Linguistics; pragmatics; disagreeing without being disagreeable; part 1...
"Here is a topic I'd love to see addressed in one of your posts sometime -- how to disagree without being disagreeable. ... You have written extensively on defense against hostile and abusive disagreement. In your research and experience, what are the most effective [defined as "the desired effect would generally be either to teach or to learn"] ways to convey disagreement without appearing hostile, abusive, superior or dense?"
I'm going to have to do this in three parts. There are two very different categories of disagreements: (1) disagreements about minor issues, like whether everybody in a workplace can go to lunch at the same time or lunches have to be staggered; (2) disagreements about major issues and matters of principle, like abortion and immigration. I need to do a separate post for each category; when they're muddled together, the message gets muddled too.
In this post today, I'd like to respond to something else that
"For example, I find the phrase 'we have to agree to disagree' extremely irritating -- which is odd because it is by all appearances such a bland, peaceful little phrase. As I recall, you have previously remarked with frustration that saying 'we have to agree to disagree' just seems to make things worse. And yet you, and many other people, do use the phrase fairly regularly so it must be effective in some contexts. I wonder if there is a regional or a generational factor at play here?"
"We have to agree to disagree" is irritating because it's coercive; verbally, it's the use of force. Very gentle force, but force all the same. It says "You'll be wasting your time if you continue to present your side of this issue we disagree about, because I refuse to participate in any further interaction with you on the subject." It doesn't call a "time out," it says "This game is over, and I'm leaving the field." There's no way it could be anything other than irritating. Its only redeeming feature is that -- so long as it's done neutrally -- it carries a metamessage that says "Although I am using force, please notice that I am trying hard not to make you lose face." (Which is of course in itself offensive, since it presupposes that the speaker/writer has the power to make the listener/reader lose face.)
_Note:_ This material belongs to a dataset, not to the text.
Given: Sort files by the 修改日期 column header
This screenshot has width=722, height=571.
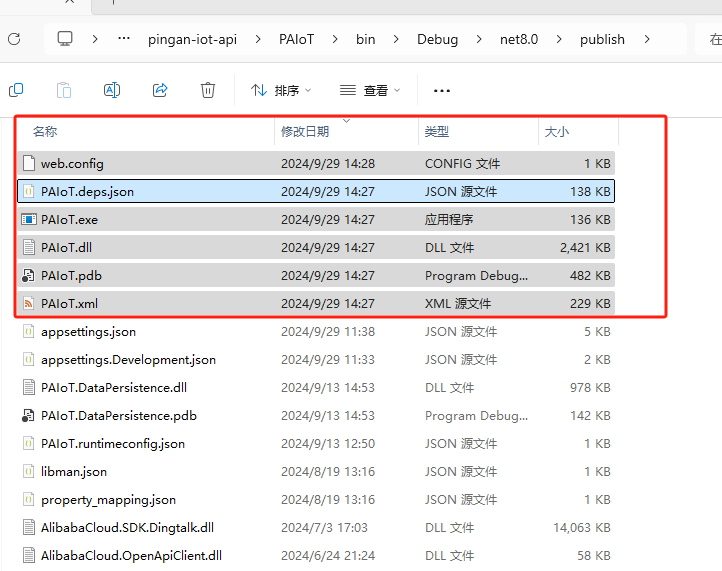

"We have to agree to disagree," like any other kind of force, should be a last resort. There are times, I believe, when it is the best choice among the array of bad choices. For just one example: It's the best choice when a disagreement is obviously going to go on endlessly, not because it's particularly important but because the person who disagrees with you is locked into the Disagreement Is Combat metaphor and is determined to fight to the death. In that situation -- because exposure to hostile language is dangerous to the health and well-being of everybody involved, including the innocent bystanders -- "We have to agree to disagree" is appropriate.
For me personally -- because I am a linguist, and because I am a radical pacifist -- using "We have to agree to disagree" always represents a failure. It always means that I have not been able to put my message together in a fashion that has sufficient persuasive power; if that were not true, I wouldn't find myself with my back to the wall saying "We will have to disagree." It happens. I always regret it, and I always try to avoid it, but it happens. And I recommend it in spite of its flawed nature, because there are times when it's necessary. It's preferable to just saying "Oh, shut up," and walking out.